25/07/2013 – Luta contra o racismo, por Flávia Piovesan

25 de julho, 2013

(O Globo) Sob o argumento de que teria atirado em legítima defesa, um ex-vigia branco foi absolvido do assassinato do jovem negro Trayvon Martin. Desarmado, o jovem apenas portava uma embalagem de balas e um refrigerante. Manifestações em repúdio à absolvição foram organizadas em mais de 100 cidades dos EUA. “Poderia ter sido meu filho ou eu há 35 anos”, declarou o presidente Obama, reconhecendo que “a comunidade afro-americana está olhando esta questão pela ótica de suas experiências e de uma história (de racismo) que não acabou”.

É neste contexto que há de ser compreendida a Convenção Interamericana contra o Racismo e a discriminação Racial, adotada pela OEA, em 5 de junho. Por iniciativa do Brasil, a proposta era elaborar um instrumento capaz de enfrentar as formas contemporâneas de racismo e de refletir as peculiaridades da região.

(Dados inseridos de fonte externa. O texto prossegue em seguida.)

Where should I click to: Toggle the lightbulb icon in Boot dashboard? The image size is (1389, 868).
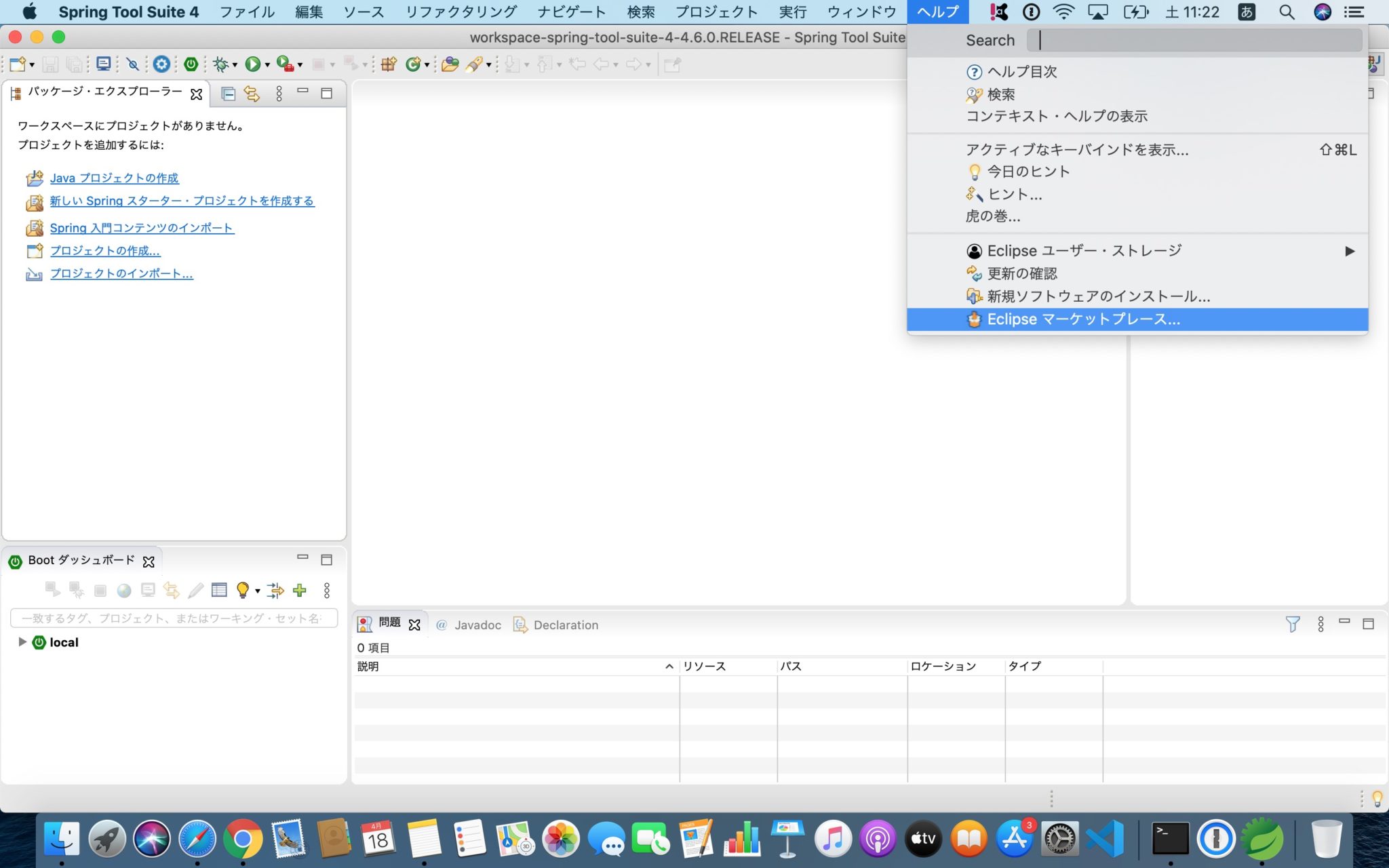243,590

Dentre as tantas inovações da Convenção, a primeira atém-se à ampliação da definição de discriminação racial, que passa a compreender qualquer distinção, exclusão ou restrição baseada em raça que tenha o propósito ou o efeito de restringir o exercício de direitos, nas esferas pública e privada. Consequentemente, os Estados têm o dever de prevenir, proibir e punir a discriminação racial nos domínios público e privado.

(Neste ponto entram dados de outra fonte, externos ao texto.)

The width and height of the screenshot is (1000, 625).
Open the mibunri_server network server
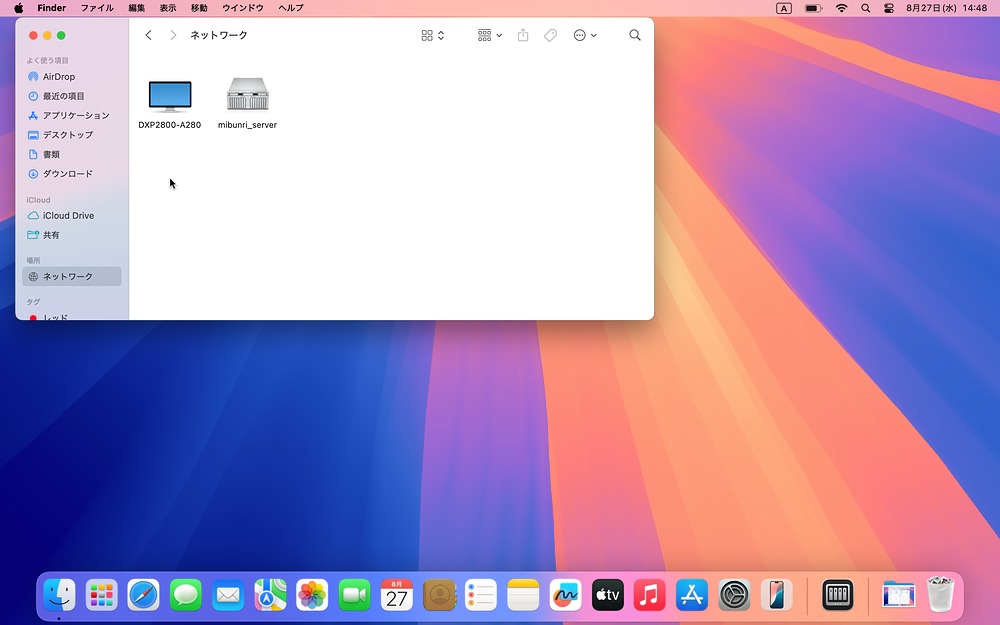(x=247, y=96)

Uma segunda inovação consiste no reconhecimento da discriminação indireta, como aquela medida que – embora não pareça discriminatória – tem um efeito discriminatório quando implementada. A discriminação indireta se verifica quando são tratadas de forma igual pessoas em situação diversa e de forma diversa pessoas em igual situação.

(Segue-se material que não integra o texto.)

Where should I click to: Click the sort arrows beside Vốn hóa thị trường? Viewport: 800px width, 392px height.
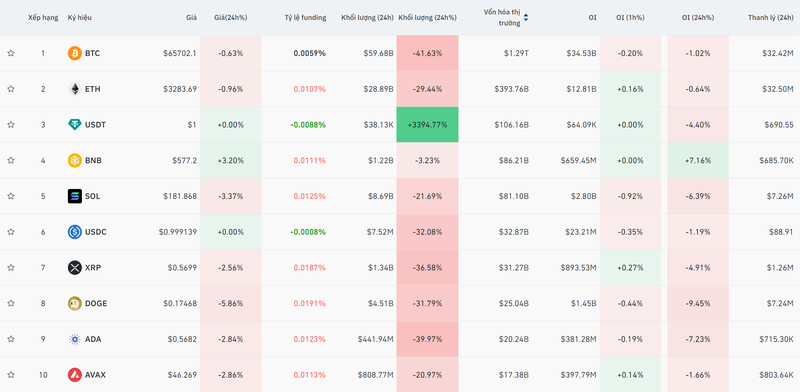(x=526, y=18)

Uma terceira inovação é o especial destaque às formas múltiplas e agravadas de discriminação, a combinar os critérios de raça, gênero e outros. Por exemplo, a discriminação racial afeta homens e mulheres diversamente.

Outra inovação refere-se ao enfrentamento das formas contemporâneas de discriminação racial, enunciando o dever dos Estados de prevenir, eliminar e punir o racismo na internet, a discriminação baseada em informações genéticas, dentre outras manifestações de racismo no século XXI.

O dever dos Estados de adotar ações afirmativas traduz a quinta inovação da Convenção, ao enfatizar a necessidade de medidas especiais e temporárias voltadas a acelerar o processo de construção da igualdade. Aqui a Convenção incorpora a jurisprudência internacional que sustenta serem as ações afirmativas não apenas legítimas, mas necessárias à realização do direito à igualdade. Tais ações permitiriam reduzir e eliminar fatores que perpetuam a discriminação, devendo ser adotadas de forma razoável e proporcional, visando à igualdade substantiva. Devem ser concebidas não apenas sob o prisma retrospectivo – como uma compensação em face de um passado discriminatório -, mas também sob o prisma prospectivo, como um instrumento voltado à transformação social.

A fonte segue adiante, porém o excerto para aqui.